Freitag, 26. Februar 2016

Buchreview "Die Minotauress"


Edward Lee. Betrete die kranke Welt von Edward Lee. Lese die Abenteuer der geistesgestörten Rednecks Ball und Dicky (bekannt aus Bighead), wie sie auf unglaublich schmutzige Huren treffen, auf einen Serienkiller - und auf etwas Unvorstellbares, das man passenderweise Spermatogoyle nennt. Doch dann treffen sie auf die Minotauress.

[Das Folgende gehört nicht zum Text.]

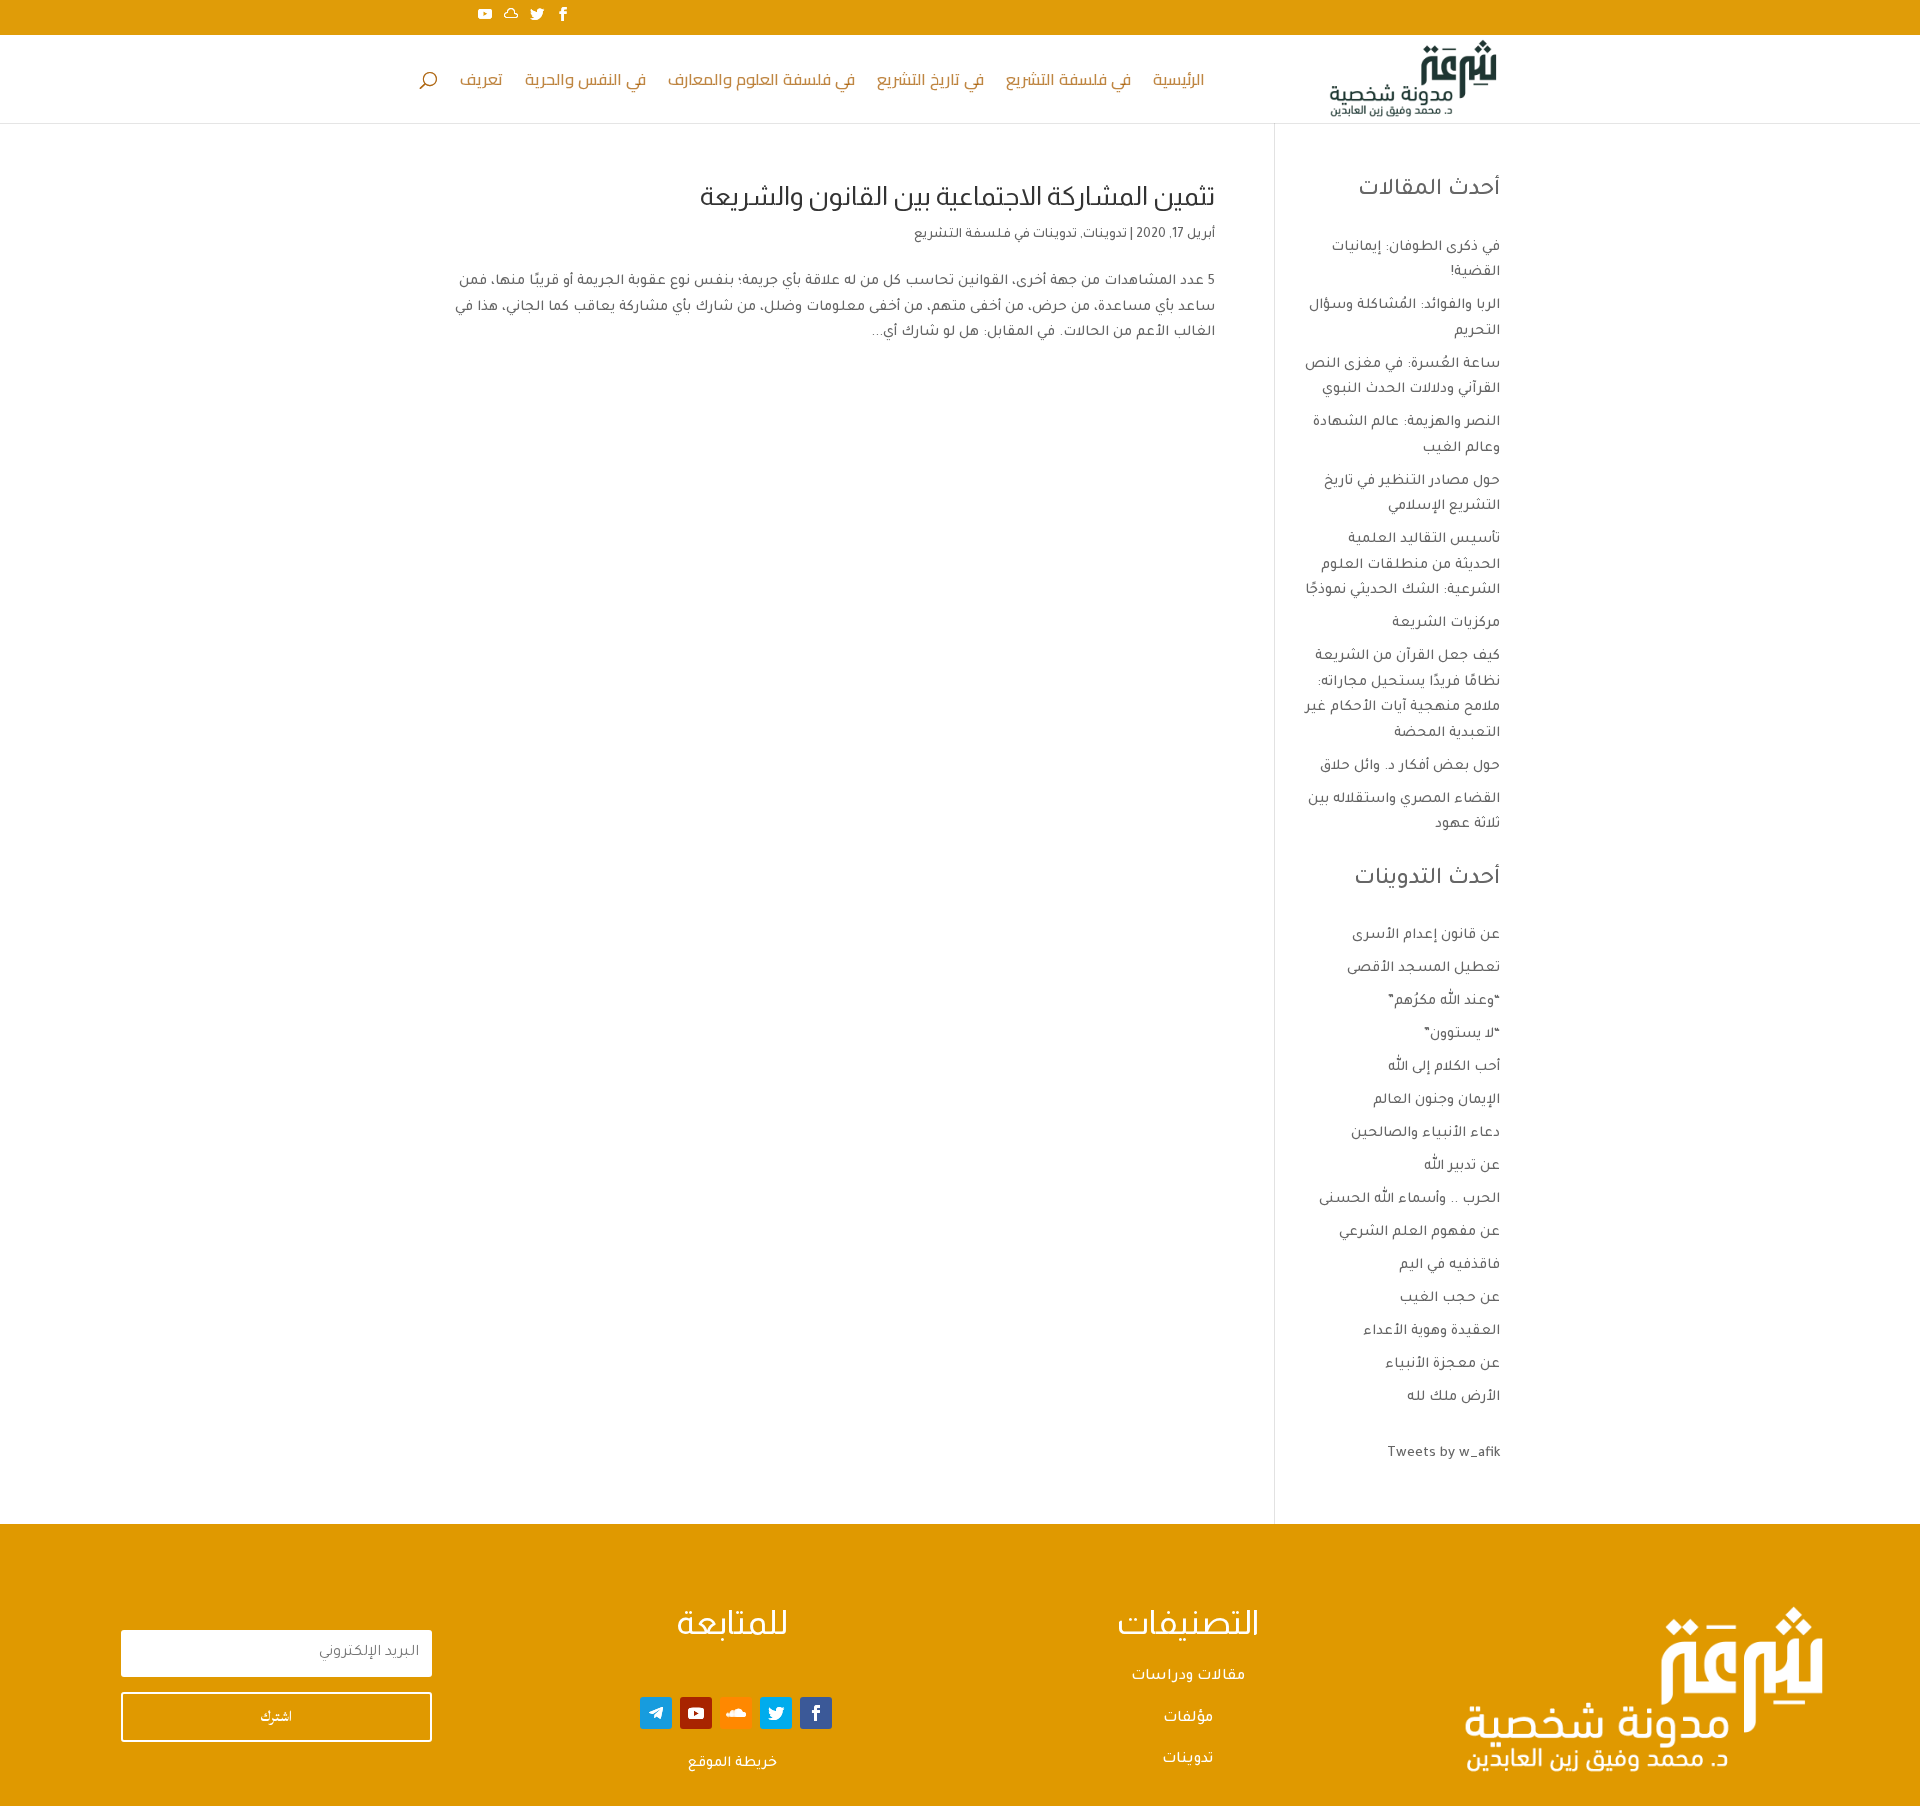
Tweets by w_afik (1443, 1453)
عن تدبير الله (1462, 1166)
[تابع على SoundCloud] (736, 1713)
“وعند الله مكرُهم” (1444, 1001)
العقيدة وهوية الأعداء (1431, 1331)
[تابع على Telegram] (656, 1713)
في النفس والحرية (585, 83)
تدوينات (1105, 235)
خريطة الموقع (732, 1763)
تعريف (481, 83)
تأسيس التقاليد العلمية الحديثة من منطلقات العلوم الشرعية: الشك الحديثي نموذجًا (1402, 565)
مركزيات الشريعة (1446, 623)
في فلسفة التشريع (1068, 83)
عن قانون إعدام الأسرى (1426, 935)
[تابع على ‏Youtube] (696, 1713)
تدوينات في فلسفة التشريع (995, 235)
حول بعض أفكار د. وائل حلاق (1410, 766)
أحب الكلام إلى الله (1444, 1067)
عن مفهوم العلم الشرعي (1419, 1232)
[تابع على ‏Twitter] (776, 1713)
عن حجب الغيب (1449, 1298)
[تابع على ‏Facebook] (816, 1713)
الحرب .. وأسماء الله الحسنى (1409, 1199)
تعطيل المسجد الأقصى (1423, 968)
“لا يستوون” (1462, 1034)
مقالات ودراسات (1188, 1677)
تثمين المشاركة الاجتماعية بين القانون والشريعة (957, 195)
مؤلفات (1188, 1719)
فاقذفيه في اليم (1449, 1265)
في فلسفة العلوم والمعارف (761, 83)
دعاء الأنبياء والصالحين (1425, 1133)
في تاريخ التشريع (930, 83)
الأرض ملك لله (1453, 1397)
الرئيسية (1179, 83)
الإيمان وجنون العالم (1436, 1100)
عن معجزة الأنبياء (1442, 1364)
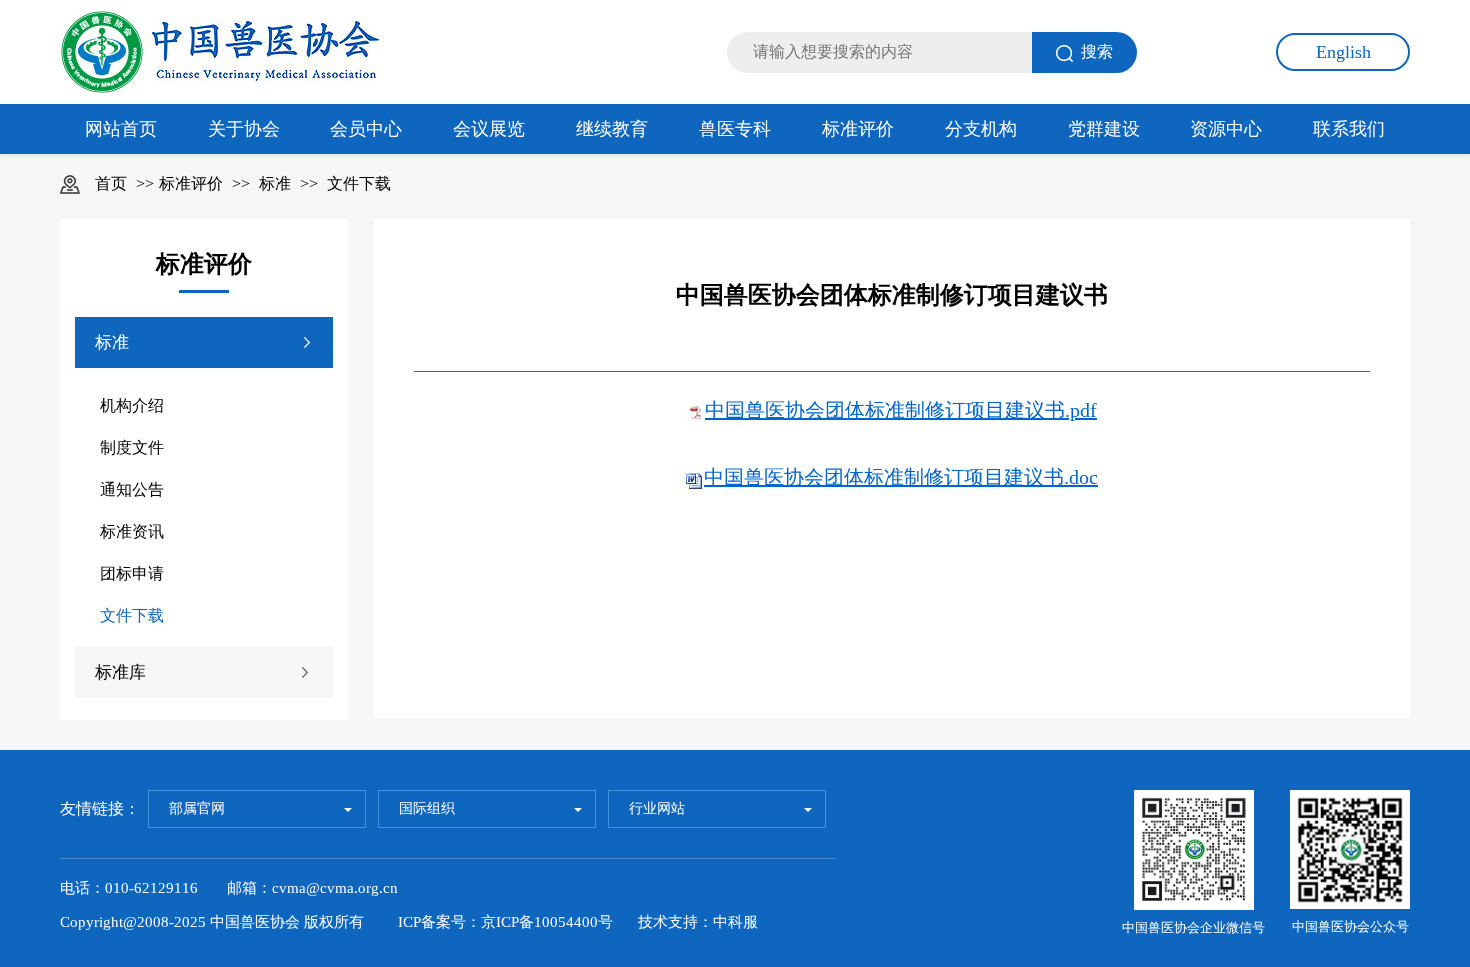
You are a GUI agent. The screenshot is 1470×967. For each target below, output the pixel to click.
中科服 (735, 922)
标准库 (120, 672)
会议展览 (489, 129)
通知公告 (132, 489)
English (1343, 52)
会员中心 (366, 129)
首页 (111, 183)
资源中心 (1226, 129)
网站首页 (121, 129)
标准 (275, 183)
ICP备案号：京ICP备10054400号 (505, 922)
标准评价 (858, 129)
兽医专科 (735, 129)
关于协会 (244, 129)
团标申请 (132, 573)
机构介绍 (132, 405)
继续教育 (612, 129)
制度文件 (132, 447)
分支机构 (981, 129)
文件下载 (359, 183)
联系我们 (1349, 129)
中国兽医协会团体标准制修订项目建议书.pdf (901, 410)
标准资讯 (132, 531)
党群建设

Luntville im Süden der USA. Ein Kaff, das nicht einmal Joe Lansdale freiwillig erwähnen würde. Mit Bewohnern, die bei Besuch schnell versteckt werden müssten, um sich nicht zu blamieren. Dort leben Balls und Dickie. Nachdem Balls gerade aus dem Knast kommt, wird est einmal kräftig gepichelt und wahrhaft rotzige Sprüche geklopft. Doch die Sauferei kostet Geld. Da muss ein lukrativer Job her. Schwarzgebranntem schnell über die Staatsgrenze zu verhelfen, wäre da so eine Möglichkeit. Doch davor steht die Bewerbung. Gaaaanz üble Sache. Aber hey, es sind Balls und Dickie. Denen ist nichts zu schmutzig. Wobei in der Gegend eigentlich eh nichts zu schmutzig sein kann. Und dorthin verschlägt es den Schriftsteller. Er will eigentlich mit dem Bus nur durchreisen - es gäbe wohl auch nix, das ihn dort halten könnte -, aber die Gesellschaft und der Mief im Bus sowie die Hinterlassenschaften auf der rückwärtigen Bank, die er auch erdulden musste, lassen ihn gerade hier aussteigen. In dieser Hölle auf Erden will er seinen großen Roman schreiben. Doch erst einmal lernt er die Einheimischen und ihre seltsamen Gebräauche kennen, kommt dabei aber absolut nicht mit seinem großen Epos voran. Anderthalb Zeilen - und dann lernt er auch noch Dickie und Balls kennen. Keine guten Voraussetzungen für einen gebildeten Autor, der dann doch tatsächlich einen literarisch gebildeten Menschen trifft. Dass dieser nicht gerade als Vorbild für andere dienen sollte, bemerkt er erst später. Zudem gelangt er noch mit den beiden Vollhonks zum Anwesen von Crafter, einem alten und knorrigen Typen, der sich bestimmten Forschungen verschrieben hat. Was die Drei dort erleben, spottet jeder Beschreibung. Und die Minotauress erst - Junge, Junge, da müssen sogar die Abgebrühtesten Rednecks erst einmal tief durchatmen.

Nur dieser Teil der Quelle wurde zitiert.